Ethics

Ethical Philosophers and Their Respective Ethical Philosophies

  • 469 BCE

    SOCRATES

    SOCRATES
    One of the greatest paradoxes that helped his students explore was whether weakness of will – doing wrong when you genuinely knew what was right – truly existed. He seemed to think otherwise: people only did wrong when at the moment the perceived benefits seemed to outweigh the costs. Hence, the development of personal ethics is mastering what he called “the art of measurement,” correcting the distortions that skew one’s analyses of benefit and cost.
  • 428 BCE

    PLATO

    PLATO
    Ethics is referred to as a concern to act rightly and live a good life. Plato’s main concern is to challenge the views most people have about goodness, for it is here that they go disastrously wrong in trying to live happy lives. Most people think that virtue is a minor
    good, or even an impediment to living a happy life. Plato considers this to be incorrect; it is only by being virtuous that we can hope to be happy.
  • 384 BCE

    ARISTOTLE

    ARISTOTLE
    Aristotle argued that virtues are good habits that we acquire, that regulate our emotions. Example, in response to a natural feeling of fear, one should develop the virtue of courage, which allows a person to be firm when facing danger or fear. Also he further argued that most virtues fall at a mean between extreme character traits. For instance, if one lacks courage, he will develop the disposition of cowardice; if one has too much courage, he will develop the disposition of rashness.
  • MORAL POSITIVISM

    Hobbes’ moral positivism anticipates the chaotic outcome if laws are not abided. We all believe that the purpose of the government is to protect the rights of its people, preserve justice and enforce the laws. It is a must for every nation to have someone who would manage and administer them.
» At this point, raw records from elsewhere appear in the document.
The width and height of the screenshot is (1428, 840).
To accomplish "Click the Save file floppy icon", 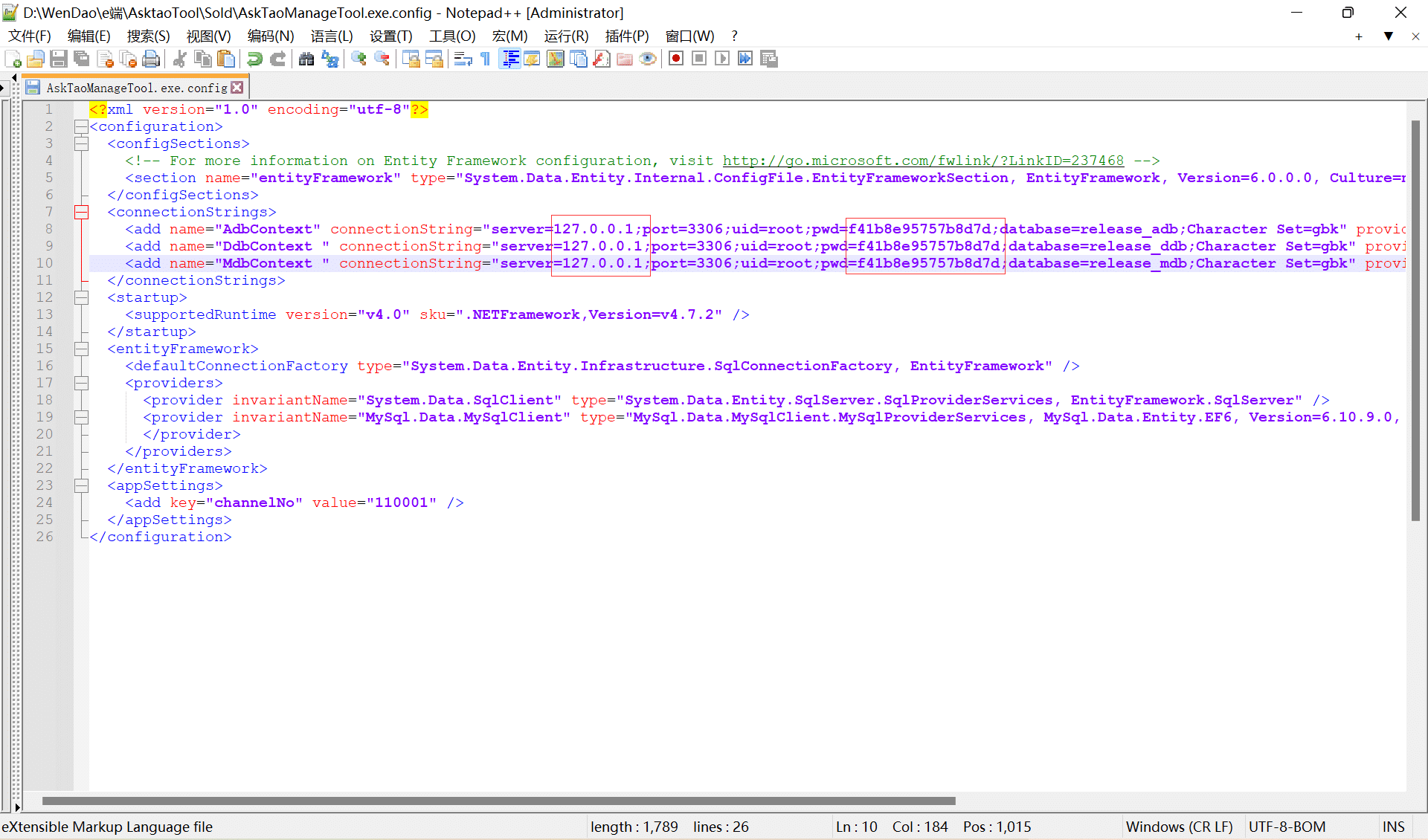I will tap(59, 59).
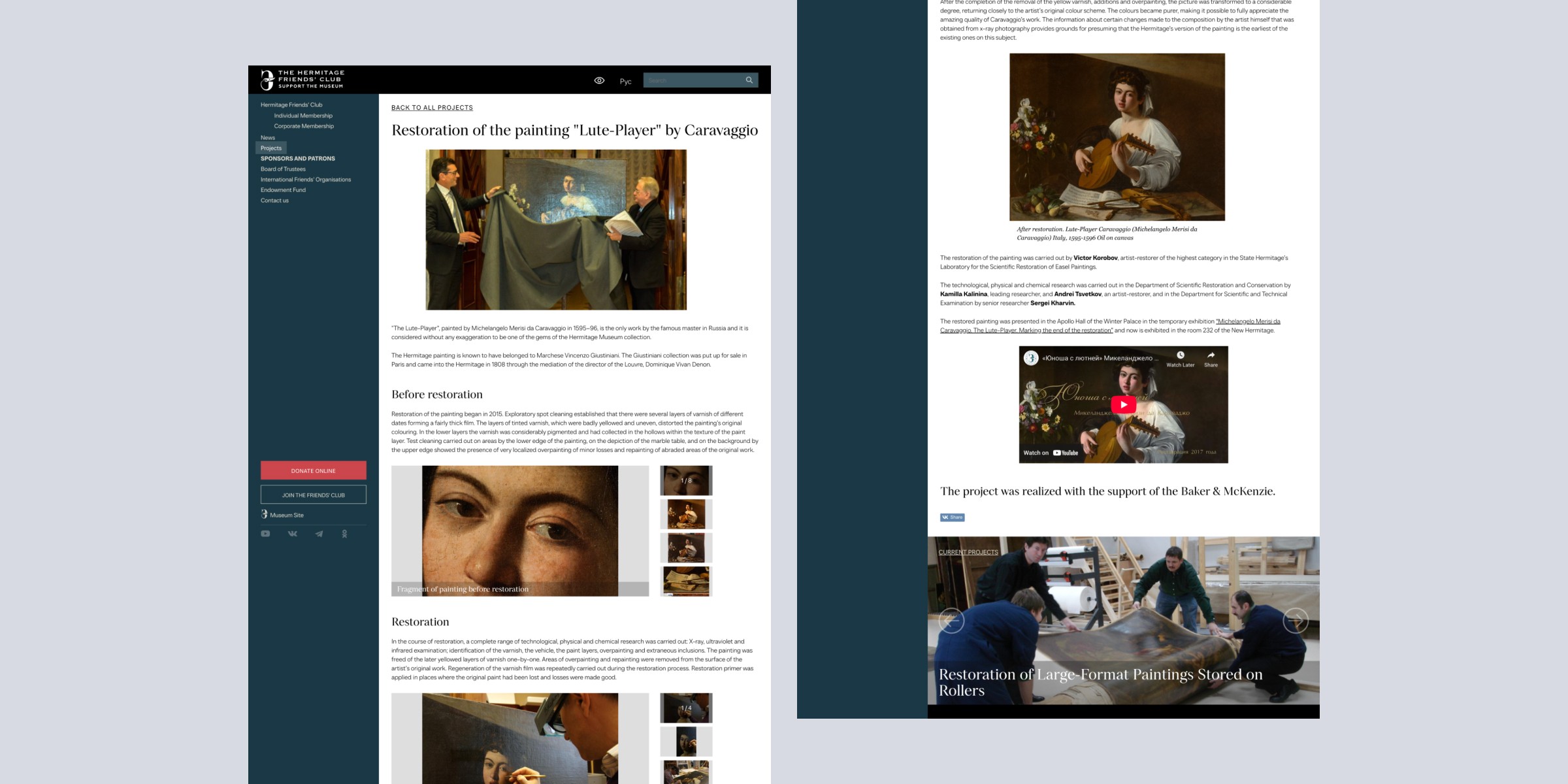Go to next current project arrow
Screen dimensions: 1568x784
1295,620
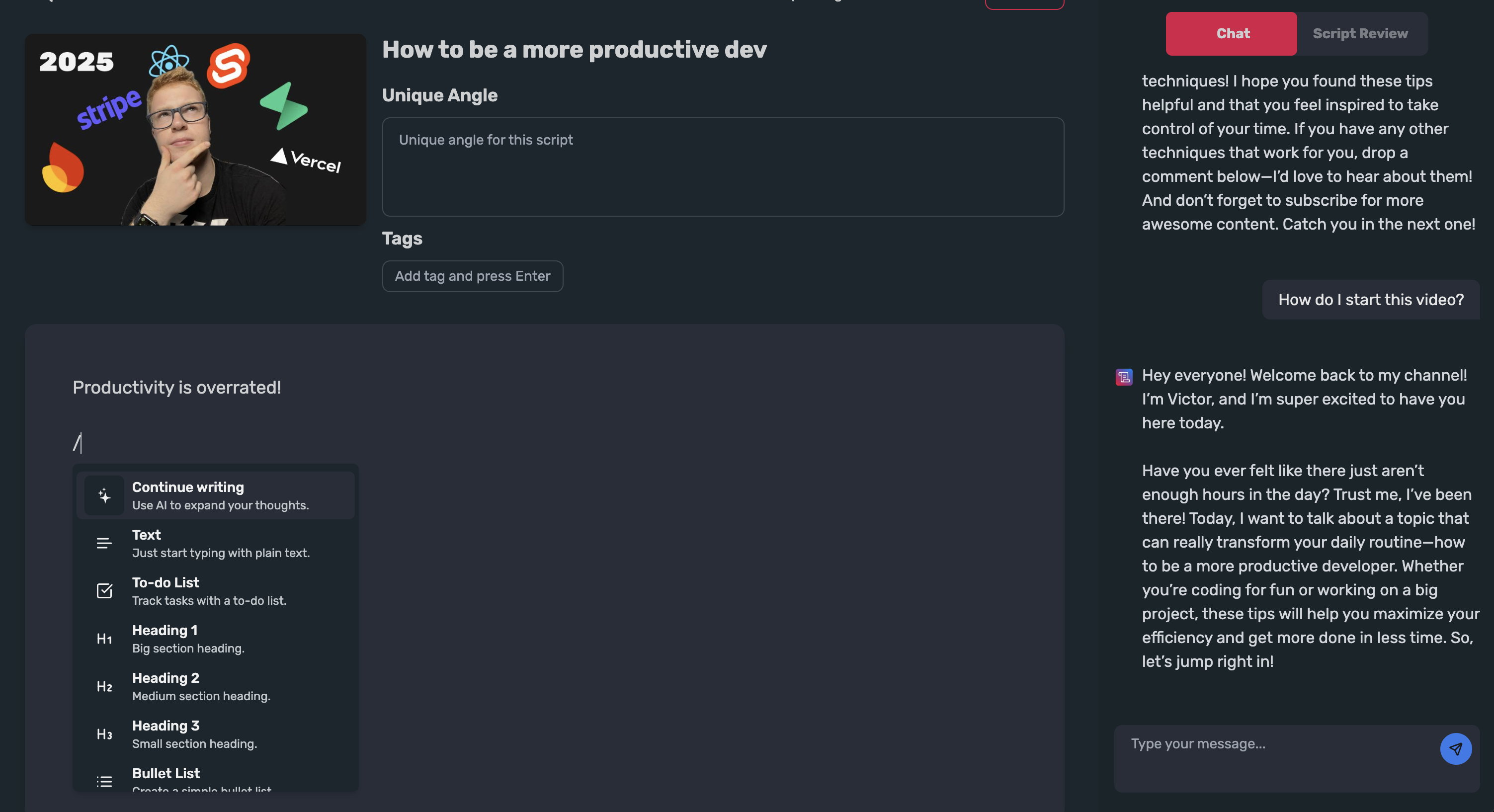The height and width of the screenshot is (812, 1494).
Task: Click the H1 heading icon
Action: coord(104,639)
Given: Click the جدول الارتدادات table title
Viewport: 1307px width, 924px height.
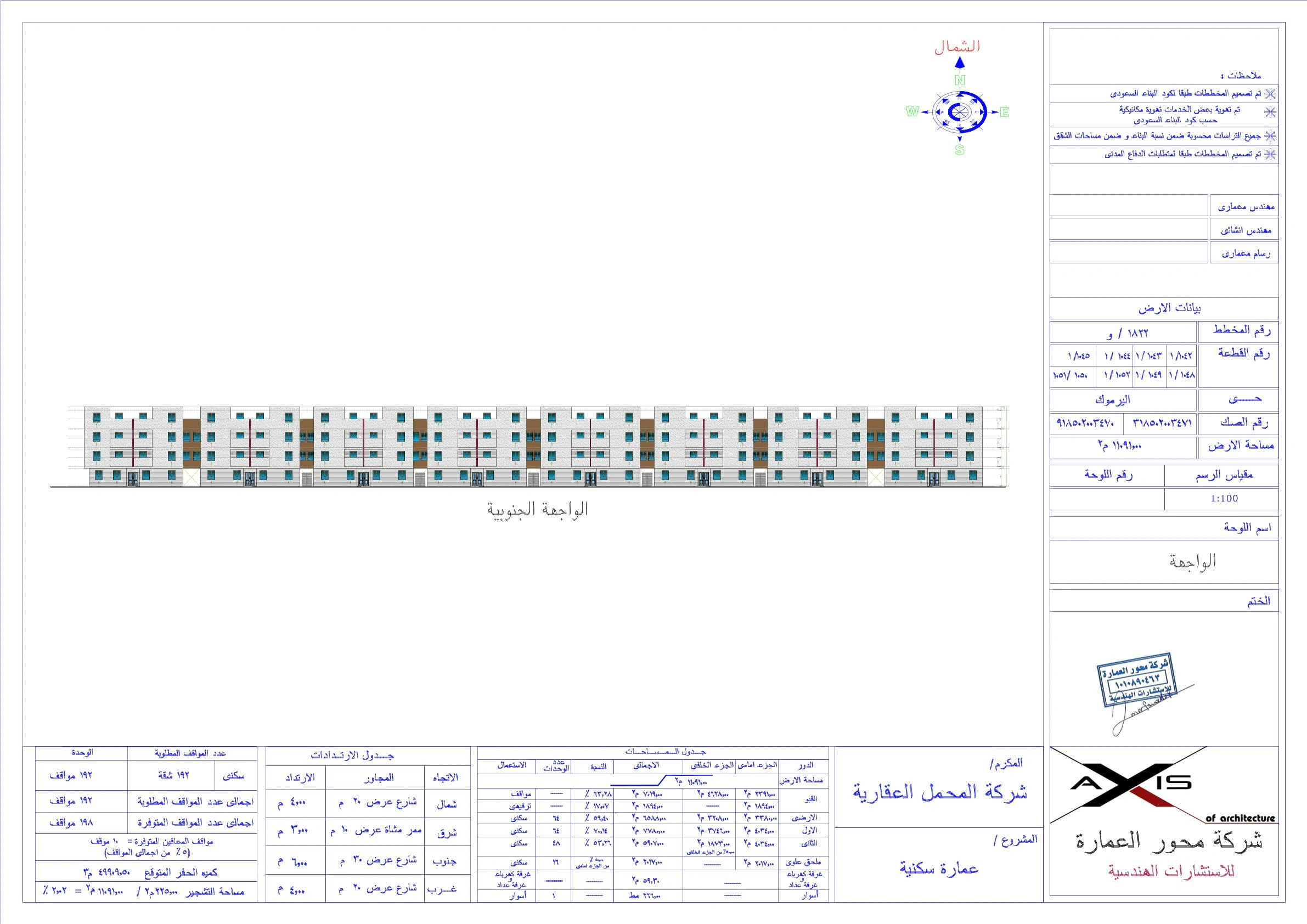Looking at the screenshot, I should coord(352,756).
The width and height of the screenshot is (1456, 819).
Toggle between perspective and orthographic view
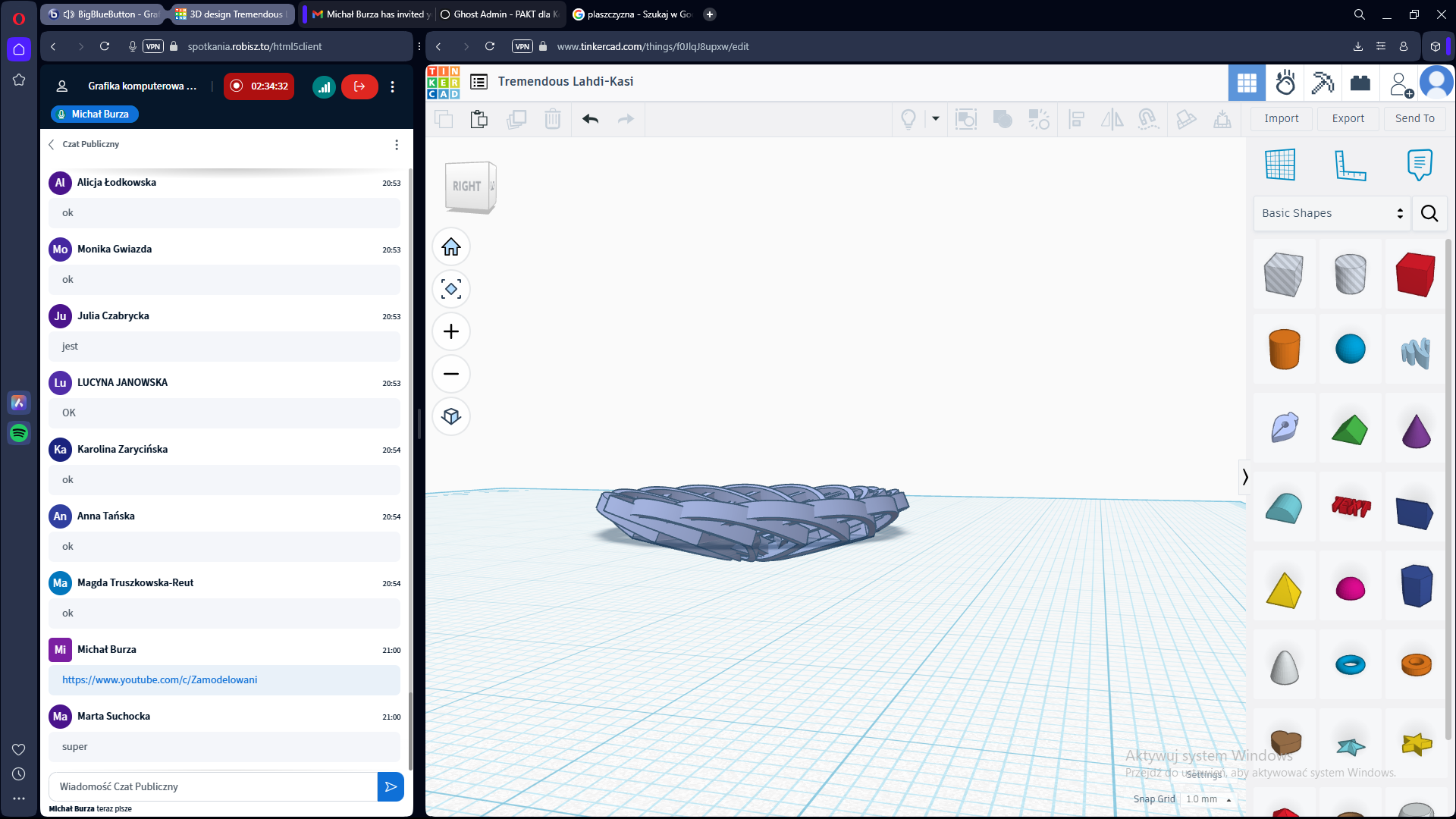tap(451, 416)
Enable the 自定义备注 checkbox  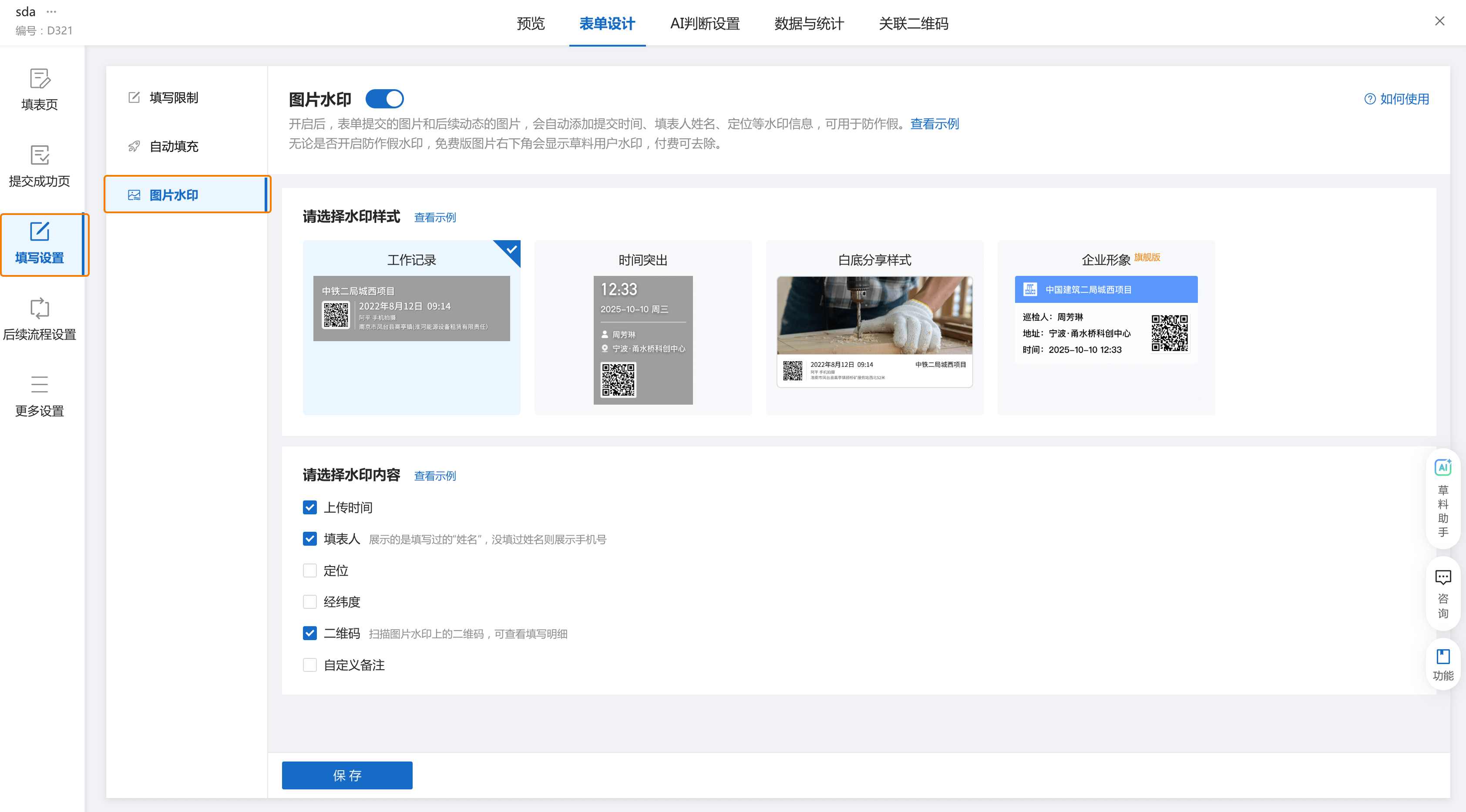coord(309,665)

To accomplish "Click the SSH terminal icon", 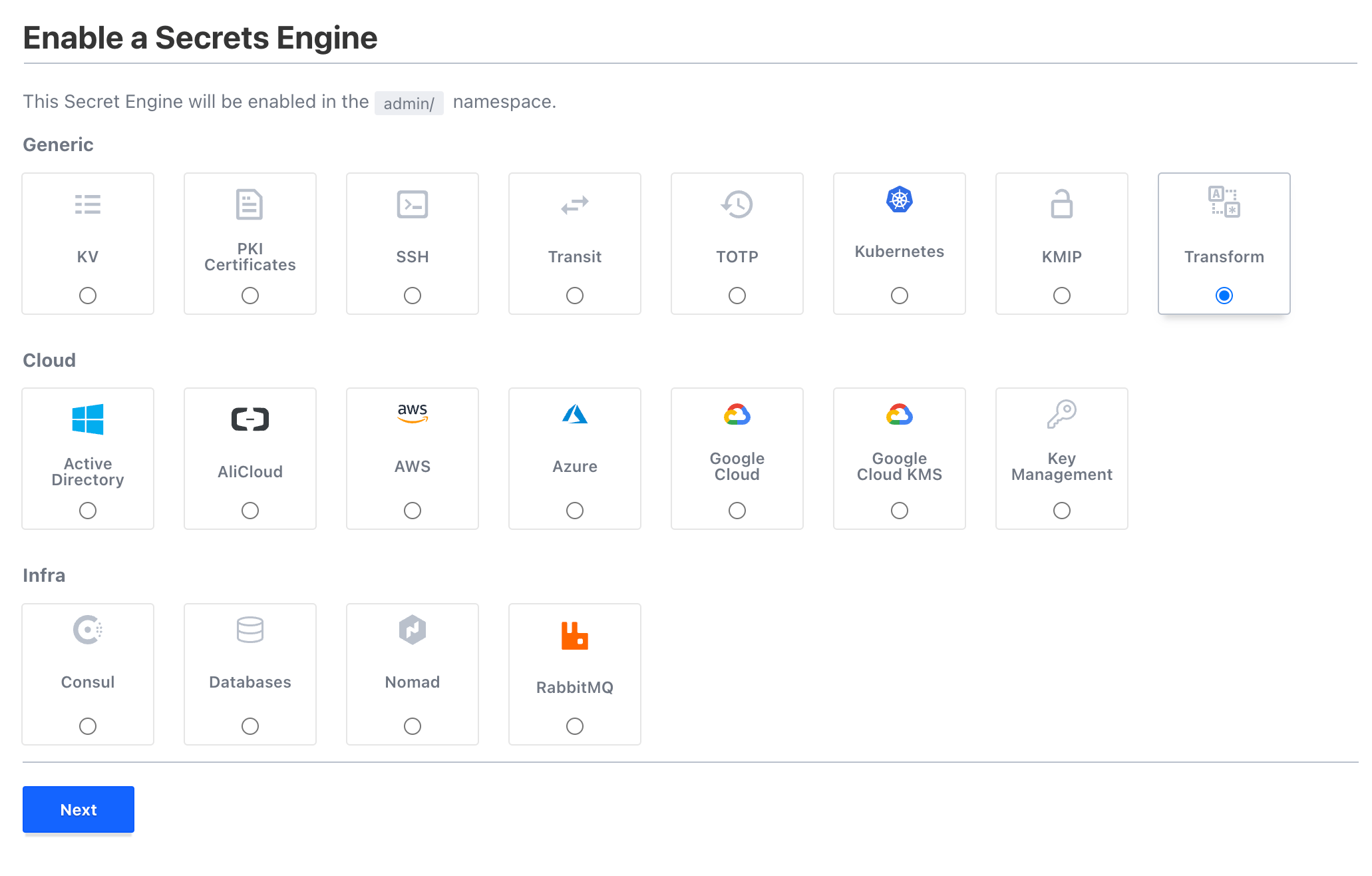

Hence, the creation of laws and the obedience of its subjects are important in the order and maintenance of peace in countries (Roa, 2007).
  • UTILITARIANISM

    UTILITARIANISM
    The utilitarian ethics is best explained by the maxim, “Do whatever produces the greatest good for the greatest number.” The theory argues that what makes an act right is its consequences and not the motive of the action. The principle of Utilitarianism is used in Cost-Benefit Analysis, for example, more benefit, less cost, is a good action. It can also be used in the resolution of LaborManagement conflicts.